A dissertação está sendo ampliada em uma tese de doutorado que está em andamento no PPGD/Unit, com previsão de defesa para agosto de 2026. O estudo segue a linha da relação entre literacia digital e direitos humanos. “Na tese, trabalho com perspectivas para solução dos problemas gerados pela desinformação em redes sociais. Ainda permaneço na linha de pesquisa sobre direitos humanos, novas tecnologias e desenvolvimento sustentável, e busco desenvolver uma pesquisa que envolve o reconhecimento da literacia digital como um direito humano fundamental na efetivação de outros direitos”, detalha Carolina. Tanto a tese quanto a dissertação são orientadas pela professora Clara Cardoso Machado Jaborandy, do PPGD/Unit.
Interferências do Estado
Carolina Porto começou a trabalhar com a pesquisa científica ainda no curso de graduação em Direito, realizado também na Unit. Ela atuou em um projeto de iniciação científica coordenado pela professora Rita de Cássia Barros de Menezes, que analisou a atuação do Poder Judiciário brasileiro em relação a questões sobre formações familiares, como adoção por casais do mesmo gênero, união estável homoafetiva, através de decisões jurisprudenciais tomadas pelos Tribunais Superiores entre os anos de 2012 e 2017.

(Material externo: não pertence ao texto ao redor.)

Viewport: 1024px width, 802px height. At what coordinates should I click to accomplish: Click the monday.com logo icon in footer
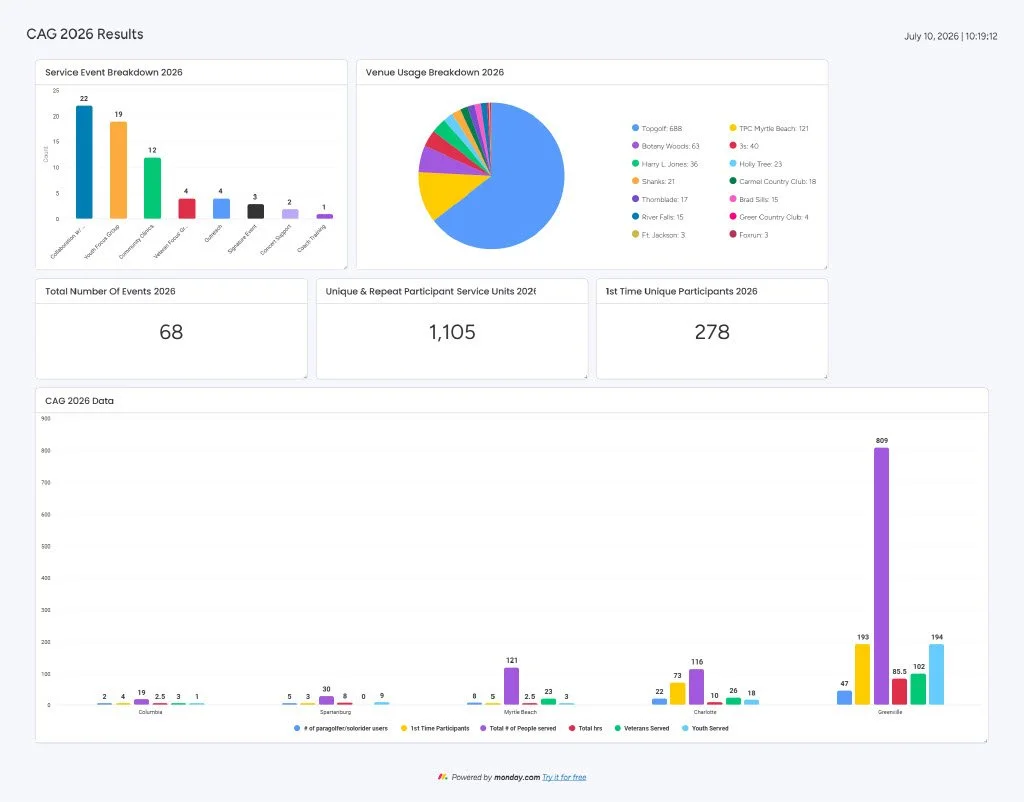tap(443, 777)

O objetivo, segundo ela, foi analisar até que ponto a intervenção do Estado na vida do indivíduo deixa de atender aos fins de proteção e passa a ser uma violação aos direitos constitucionais fundamentais de intimidade e privacidade. “A intervenção do Estado na vida do indivíduo deve ser equilibrada, protegendo direitos constitucionais fundamentais, como a intimidade e a privacidade. Quando essa intervenção excede limites razoáveis, viola esses direitos, podendo ocorrer em casos de vigilância excessiva, coleta indiscriminada de dados pessoais ou restrições desproporcionais à liberdade individual. O equilíbrio entre proteção e intervenção é fundamental para preservar os direitos individuais dentro de um Estado de Direito democrático”, diz Carolina.
A doutoranda destaca que sua participação em pesquisas ainda durante a graduação foi “uma oportunidade gigantesca” e lhe abriu o caminho da docência e da academia. “A iniciação científica foi essencial para o meu desenvolvimento como pesquisadora de direitos humanos. Através dela, tive a oportunidade de aprofundar meu conhecimento teórico, aprimorar minhas habilidades metodológicas e contribuir de algum modo para a pesquisa que minha orientadora da época realizou em sua tese de doutorado. Além disso, a iniciação científica me permitiu estabelecer redes de colaboração com outros acadêmicos e profissionais do campo, ampliando o meu horizonte como pesquisadora”, completa.